■ **GOAL OF THE EXERCISE**:
Resume the forum thread on CPU architecture and L3 cache bandwidth, writing on from its last sentence.

I think you're being a touch dramatic here. On the topic of CPU architecture and IPC, 1% is easy. You can get that by slightly increasing the sizes of existing structures or adding a few smaller features throughput the pipeline, all without materially impacting your timing. 10-20% is harder, but typical generational changes. Beyond that is where things start to get truly interesting.

As for SRAM and process technology in general, we're far from any fundamental limits. Just because the gains are somewhat lackluster for this one gen doesn't mean we won't see significant improvement in the future. Plenty of room left at the bottom.

Geddagod · Mar 12, 2023

In hindsight, that leak about Granite Rapids introducing higher bandwidth per core suddenly becomes way more important, if they were referring to L3 bandwidth.
Because they way I see it, this was the conclusion of the chips and cheese testing of SPR:

L3 latency is high and bandwidth is mediocre. If SPR faces an all-core load with a poor L2 hit rate, multi-threaded scaling could be impacted by the limited L3 bandwidth.

SPR has slightly higher caching capacity but far worse performance characteristics, which will make its advantages even less widely applicable. The L3 capacity flexibility is overshadowed by AMD’s L3 performance advantages, and EPYC has so much L3 that it can afford to duplicate some shared data around and still do well.

■ **DATA SHOWN**:
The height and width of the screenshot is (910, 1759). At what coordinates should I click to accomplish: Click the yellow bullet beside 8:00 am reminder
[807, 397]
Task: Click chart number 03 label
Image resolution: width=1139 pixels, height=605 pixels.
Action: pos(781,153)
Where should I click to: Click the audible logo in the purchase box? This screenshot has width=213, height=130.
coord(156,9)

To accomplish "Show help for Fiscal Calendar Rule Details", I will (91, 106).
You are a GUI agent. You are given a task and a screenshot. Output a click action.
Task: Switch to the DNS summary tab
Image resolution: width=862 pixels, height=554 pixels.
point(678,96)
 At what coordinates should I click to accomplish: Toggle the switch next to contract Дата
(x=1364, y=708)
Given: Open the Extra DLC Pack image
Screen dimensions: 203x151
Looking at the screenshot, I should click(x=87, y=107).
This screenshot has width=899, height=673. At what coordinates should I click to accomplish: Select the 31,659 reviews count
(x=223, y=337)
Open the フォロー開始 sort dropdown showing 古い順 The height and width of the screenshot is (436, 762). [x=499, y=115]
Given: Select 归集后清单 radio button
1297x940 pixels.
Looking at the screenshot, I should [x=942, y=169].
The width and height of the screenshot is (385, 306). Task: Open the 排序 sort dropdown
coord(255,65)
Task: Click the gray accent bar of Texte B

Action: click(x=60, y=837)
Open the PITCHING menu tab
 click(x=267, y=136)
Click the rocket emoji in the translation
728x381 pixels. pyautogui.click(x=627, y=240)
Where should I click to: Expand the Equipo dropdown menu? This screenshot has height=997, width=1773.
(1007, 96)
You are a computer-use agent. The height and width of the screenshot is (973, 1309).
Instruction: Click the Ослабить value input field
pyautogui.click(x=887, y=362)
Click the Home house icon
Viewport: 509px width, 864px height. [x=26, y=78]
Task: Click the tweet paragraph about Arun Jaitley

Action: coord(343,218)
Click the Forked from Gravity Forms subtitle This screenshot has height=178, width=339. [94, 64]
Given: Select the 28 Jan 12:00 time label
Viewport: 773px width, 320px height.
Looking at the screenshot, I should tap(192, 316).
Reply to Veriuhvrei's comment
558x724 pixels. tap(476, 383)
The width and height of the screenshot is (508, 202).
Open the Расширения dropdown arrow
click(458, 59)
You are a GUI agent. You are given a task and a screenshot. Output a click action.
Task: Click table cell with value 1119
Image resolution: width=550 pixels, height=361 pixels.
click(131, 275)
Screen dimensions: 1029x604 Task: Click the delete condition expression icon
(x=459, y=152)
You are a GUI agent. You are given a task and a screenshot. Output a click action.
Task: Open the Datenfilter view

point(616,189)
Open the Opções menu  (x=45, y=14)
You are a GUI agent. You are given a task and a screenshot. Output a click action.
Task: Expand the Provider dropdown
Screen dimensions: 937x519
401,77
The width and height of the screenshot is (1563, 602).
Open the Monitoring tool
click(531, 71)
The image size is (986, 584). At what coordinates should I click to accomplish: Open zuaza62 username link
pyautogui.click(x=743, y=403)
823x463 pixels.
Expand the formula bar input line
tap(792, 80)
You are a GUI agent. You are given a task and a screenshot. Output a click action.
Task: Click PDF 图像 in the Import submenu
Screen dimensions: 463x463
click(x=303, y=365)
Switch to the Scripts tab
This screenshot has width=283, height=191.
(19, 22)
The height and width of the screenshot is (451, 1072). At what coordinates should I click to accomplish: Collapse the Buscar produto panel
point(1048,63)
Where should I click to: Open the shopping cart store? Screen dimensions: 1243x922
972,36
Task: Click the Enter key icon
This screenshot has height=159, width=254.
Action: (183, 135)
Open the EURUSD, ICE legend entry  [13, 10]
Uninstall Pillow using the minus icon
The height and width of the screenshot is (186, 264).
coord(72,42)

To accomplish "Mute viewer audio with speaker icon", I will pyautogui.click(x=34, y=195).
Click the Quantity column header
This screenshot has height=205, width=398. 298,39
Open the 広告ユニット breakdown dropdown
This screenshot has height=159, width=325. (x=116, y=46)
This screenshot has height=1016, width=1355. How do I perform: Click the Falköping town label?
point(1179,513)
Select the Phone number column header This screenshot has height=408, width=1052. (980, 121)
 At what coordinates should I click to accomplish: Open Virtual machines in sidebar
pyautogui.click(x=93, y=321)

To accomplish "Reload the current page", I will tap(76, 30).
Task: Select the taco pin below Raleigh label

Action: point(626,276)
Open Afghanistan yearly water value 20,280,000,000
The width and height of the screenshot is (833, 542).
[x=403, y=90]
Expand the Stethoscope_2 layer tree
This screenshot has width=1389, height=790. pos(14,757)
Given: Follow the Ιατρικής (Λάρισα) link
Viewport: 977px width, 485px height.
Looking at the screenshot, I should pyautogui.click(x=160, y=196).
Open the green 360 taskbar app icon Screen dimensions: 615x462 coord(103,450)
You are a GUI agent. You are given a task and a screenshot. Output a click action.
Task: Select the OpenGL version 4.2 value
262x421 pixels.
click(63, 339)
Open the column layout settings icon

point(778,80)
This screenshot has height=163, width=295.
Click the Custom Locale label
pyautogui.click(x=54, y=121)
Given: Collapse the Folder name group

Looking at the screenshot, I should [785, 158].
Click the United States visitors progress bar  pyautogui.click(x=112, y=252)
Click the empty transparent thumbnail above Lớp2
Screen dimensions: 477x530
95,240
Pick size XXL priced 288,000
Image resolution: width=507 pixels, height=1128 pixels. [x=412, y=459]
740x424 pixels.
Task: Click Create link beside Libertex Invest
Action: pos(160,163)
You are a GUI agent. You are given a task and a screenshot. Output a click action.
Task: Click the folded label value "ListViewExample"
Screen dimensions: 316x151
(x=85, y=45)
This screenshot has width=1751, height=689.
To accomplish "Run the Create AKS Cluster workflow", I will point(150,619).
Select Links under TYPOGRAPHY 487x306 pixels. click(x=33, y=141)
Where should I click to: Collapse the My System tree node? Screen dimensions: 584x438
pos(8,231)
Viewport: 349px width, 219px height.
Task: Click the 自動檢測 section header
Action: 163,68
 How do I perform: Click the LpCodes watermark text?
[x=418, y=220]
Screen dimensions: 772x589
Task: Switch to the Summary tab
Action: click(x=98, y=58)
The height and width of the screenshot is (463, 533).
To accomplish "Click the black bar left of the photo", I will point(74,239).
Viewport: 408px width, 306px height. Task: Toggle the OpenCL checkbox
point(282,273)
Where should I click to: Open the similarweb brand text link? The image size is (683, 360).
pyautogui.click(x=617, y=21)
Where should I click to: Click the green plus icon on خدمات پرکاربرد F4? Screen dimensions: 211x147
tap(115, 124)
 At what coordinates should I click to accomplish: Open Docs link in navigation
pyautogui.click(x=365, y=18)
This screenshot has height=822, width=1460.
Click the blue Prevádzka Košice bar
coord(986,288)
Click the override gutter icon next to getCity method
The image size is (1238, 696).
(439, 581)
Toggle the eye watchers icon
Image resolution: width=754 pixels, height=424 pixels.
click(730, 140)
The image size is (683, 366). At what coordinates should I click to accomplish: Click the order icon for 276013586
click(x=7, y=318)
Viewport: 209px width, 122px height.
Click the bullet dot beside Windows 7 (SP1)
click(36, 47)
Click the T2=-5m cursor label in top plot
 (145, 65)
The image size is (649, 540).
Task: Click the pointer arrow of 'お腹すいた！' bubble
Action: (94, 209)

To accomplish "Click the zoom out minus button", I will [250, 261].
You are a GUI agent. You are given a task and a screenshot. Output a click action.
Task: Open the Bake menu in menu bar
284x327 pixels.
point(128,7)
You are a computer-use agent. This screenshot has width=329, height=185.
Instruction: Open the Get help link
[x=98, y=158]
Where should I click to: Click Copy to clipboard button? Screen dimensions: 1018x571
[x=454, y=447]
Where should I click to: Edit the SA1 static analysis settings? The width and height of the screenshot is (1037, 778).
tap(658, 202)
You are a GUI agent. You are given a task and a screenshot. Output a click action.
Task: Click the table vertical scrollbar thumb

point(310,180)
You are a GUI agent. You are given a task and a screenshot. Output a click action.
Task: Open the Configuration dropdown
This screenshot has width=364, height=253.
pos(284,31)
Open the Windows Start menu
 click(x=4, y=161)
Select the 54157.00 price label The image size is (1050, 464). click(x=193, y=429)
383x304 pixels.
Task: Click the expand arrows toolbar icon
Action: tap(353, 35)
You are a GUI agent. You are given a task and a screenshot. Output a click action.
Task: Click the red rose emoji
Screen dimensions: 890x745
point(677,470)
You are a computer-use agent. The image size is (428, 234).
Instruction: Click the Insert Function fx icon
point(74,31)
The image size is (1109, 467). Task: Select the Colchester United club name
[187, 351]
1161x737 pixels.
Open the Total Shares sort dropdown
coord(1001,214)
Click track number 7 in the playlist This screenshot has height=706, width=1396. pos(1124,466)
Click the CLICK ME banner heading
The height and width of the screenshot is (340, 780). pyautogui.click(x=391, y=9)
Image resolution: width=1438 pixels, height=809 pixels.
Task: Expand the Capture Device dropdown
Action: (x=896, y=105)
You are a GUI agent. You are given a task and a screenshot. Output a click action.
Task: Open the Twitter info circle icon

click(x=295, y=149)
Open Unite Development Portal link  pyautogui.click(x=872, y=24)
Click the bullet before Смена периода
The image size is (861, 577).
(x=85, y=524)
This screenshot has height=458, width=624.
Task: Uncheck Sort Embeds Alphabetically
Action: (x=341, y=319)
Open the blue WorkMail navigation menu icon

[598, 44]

■ **FINAL RESULT**:
I think the main issue however is the lack of L3 bandwidth, not necessarily the high L3 latency.

Doug S · Mar 13, 2023

Geddagod said:
There are actual numbers of the node itself, which are measured the same way across foundries, that you could use to compare Intel 4 and TSMC nodes.

There are no "actual numbers for the node itself" for Intel 4 or anything newer because Intel isn't shipping those processes in quantity yet. The same is true for TSMC's N3/N3E until that ships in volume. There were supposed numbers for Intel's 10nm years ago, which proved to be fables by the time the actual 10nm process shipped in volume. What matters is what actually ships, not what numbers they come up with during development and crow about in ISSCC.

They are also in no way whatsoever "measured in the same way across foundries". If you think that, I have a bridge I'd like to sell you.

Geddagod · Mar 13, 2023

Doug S said:
There are no "actual numbers for the node itself" for Intel 4 or anything newer because Intel isn't shipping those processes in quantity yet. The same is true for TSMC's N3/N3E until that ships in volume. There were supposed numbers for Intel's 10nm years ago, which proved to be fables by the time the actual 10nm process shipped in volume. What matters is what actually ships, not what numbers they come up with during development and crow about in ISSCC.

They are also in no way whatsoever "measured in the same way across foundries". If you think that, I have a bridge I'd like to sell you.

There are, theoretical max transistors per mm^2, which is comparable across many different foundries.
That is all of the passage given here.